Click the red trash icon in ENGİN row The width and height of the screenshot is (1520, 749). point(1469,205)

--

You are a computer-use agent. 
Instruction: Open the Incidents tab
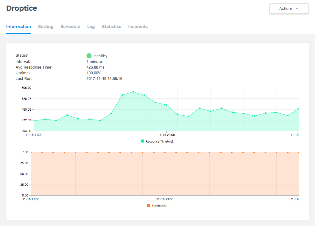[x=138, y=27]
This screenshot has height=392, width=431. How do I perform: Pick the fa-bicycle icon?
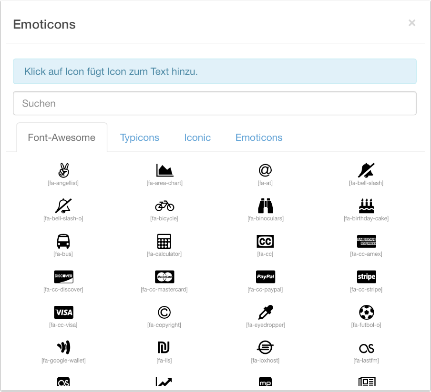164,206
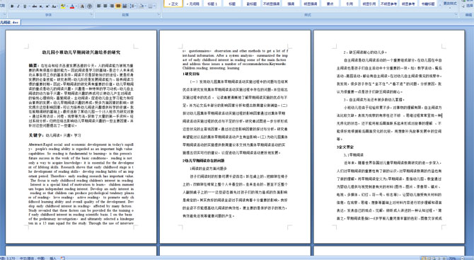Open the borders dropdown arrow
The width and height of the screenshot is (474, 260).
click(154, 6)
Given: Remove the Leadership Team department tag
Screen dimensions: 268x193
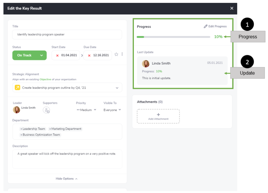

▸ EXERCISE AIM
Rewrite the entries starting at the line that contains "You are a computer-use agent." and ending at the line that contains "click(154, 6)", with "Incidents" changed to "Alerts" and everything else kept the same. Omit the pictures from your answer.

▸ ANSWER TO THIS TASK
You are a computer-use agent. 
Instruction: Open the Alerts tab
[x=138, y=27]
This screenshot has height=392, width=431. How do I perform: Pick the fa-bicycle icon?
164,206
Open the borders dropdown arrow
The width and height of the screenshot is (474, 260).
click(154, 6)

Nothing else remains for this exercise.